Setting up an Ingress in Rancher

In kubernetes, Services are only internally available. To expose these to the internet, we use an Ingress resource.

Ingress Configuration

1. Choosing a domain

For acceptance, test and staging enrivonments, you can optionally use DNS suffixes which are automatically routed to the environment. Examples can be:

  • *.pleaseaskm.harborn.dev, use this for dev environments.
  • *.pleaseaskm.com, use this for production environments.

For example, if setting up an environment with a backend and frontend should be done like this:

  • my-app.pleaseaskm.com (frontend)
  • my-app-backend.pleaseaskm.com (backend)
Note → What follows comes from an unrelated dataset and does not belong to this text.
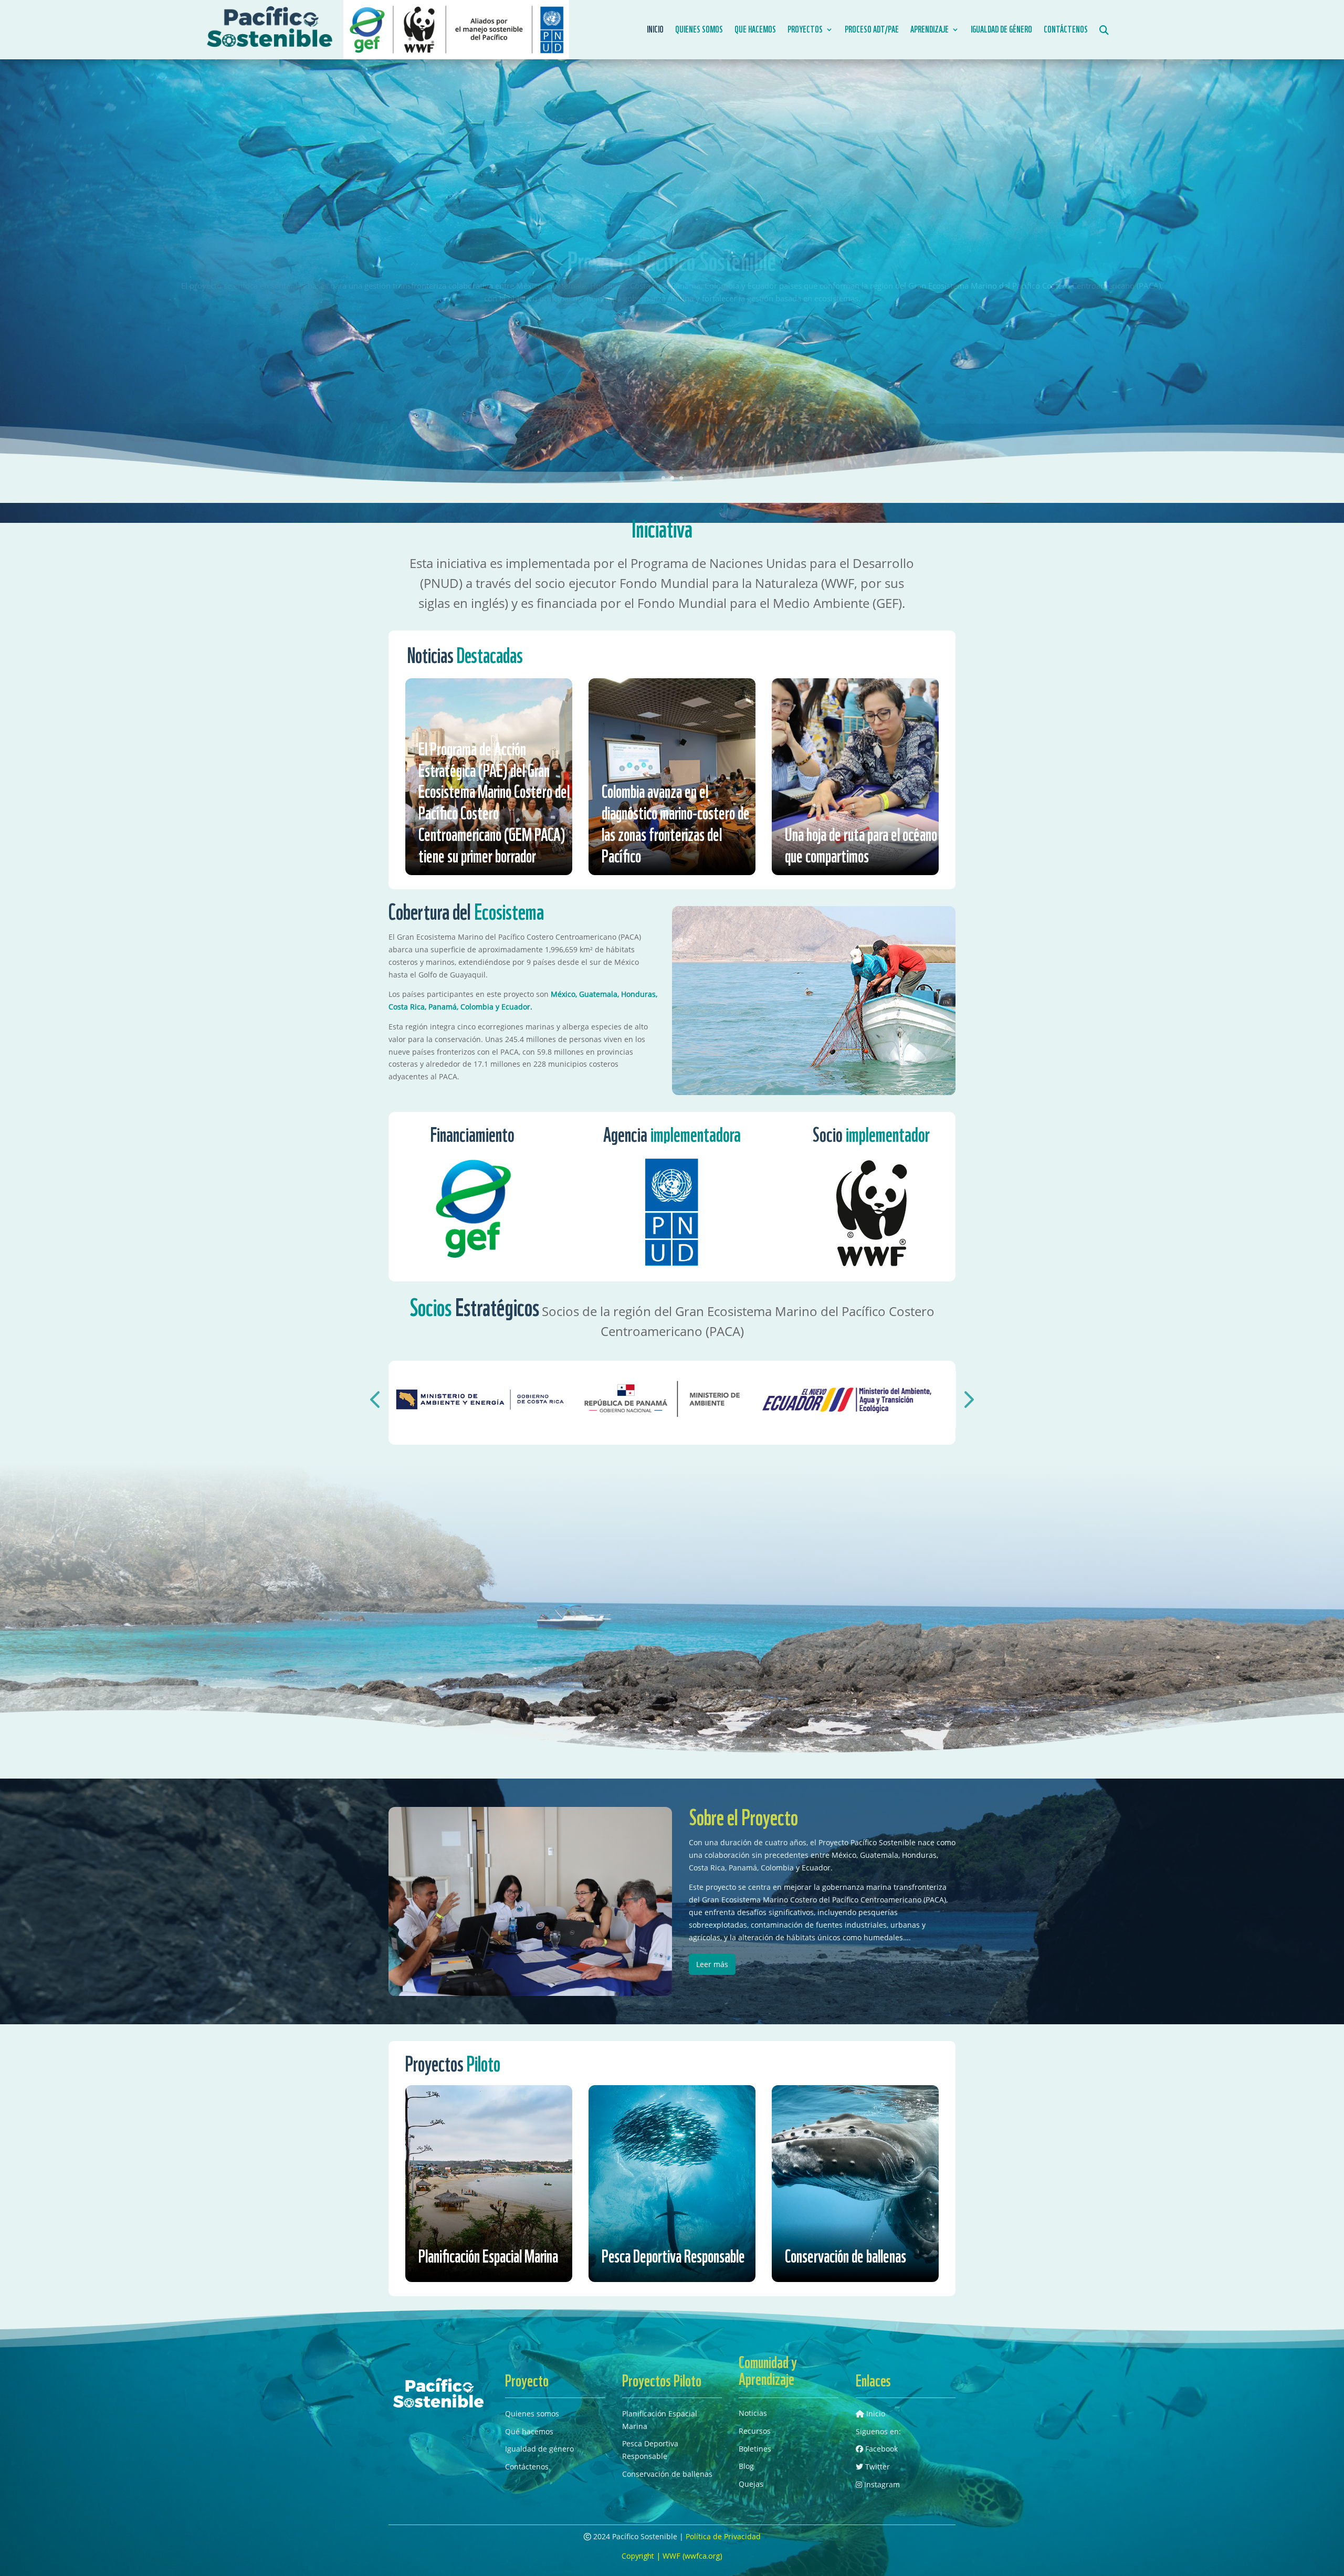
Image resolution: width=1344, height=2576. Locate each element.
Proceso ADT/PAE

2. Setting up the containers

Navigate to Ingresses via Service Discovery -> Ingresses. To set up your ingress correctly, set the following attributes:

  • Namespace: Select the desired namespace.
  • Name: project-name.

  • Rules:

    • Request Host: The domain chosed in the previous step.
    • Path: Select Prefix. If you want all traffic on that domain to go to the container (in most cases) the the path to /. If you want to limit the traffic to a specific path, set that path (e.g /api, /admin, etc...)
    • Target Service: Select the container (e.g my-application)
    • Port: Select the correct port for your container (e.g. 3000, 80, 8080)

  • Using the left menu, select Ingress class and use nginx.

3. Creating a certificate

To setup a certificate, traffic should already be directed to the hosting environment. If this is not the case, please set up your DNS records correctly.

Firstly, we're going to create the certificate in the ingress. Click edit on your ingress and navigate to Certificates. Please note, certificate names should be unique. If setting up multiple certificates for a single project, make sure the certificates have a different name. Click Add certificate and manually type the name of the certificate you want to create. When typing, a dropdown is shown and you should manually click (do not use enter on your keyboard) the name. If done correctly, you should see an orange outline around the certificate name. This is because Rancher will create the secret for us when validating the certificate. Now, add all domains for this certificate in the same tab. Use the Add host button to add a host for this certificate. Note, if a single host fails, the entire certificate will fail.

Rancher create certificate

Lastly, we need to setup annotations which allows Rancher to validate the hosts and grant us the certificate. We do this by adding a single annotation:

  • Annotations:
    • Key: cert-manager.io/cluster-issuer.
    • Value: letsencrypt.

4. Altering NGINX behaviour

All ingresses are managed by NGINX. When creating an ingress, a nginx configuration snippet is sent to the nginx controller to direct traffic to your container. We can use annotations to alter the snippet being sent to the nginx controller. Please only use these when a change is required. A complete list of annotations can be found here: Ingress NGINX annotations

Here is a list of some common ones used: nginx.ingress.kubernetes.io/proxy-body-size: 32m, increases the upload size limit. nginx.ingress.kubernetes.io/proxy-buffer-size: 100k, increases the header limit which can be used if hitting header size limits (e.g. Symfony debug headers).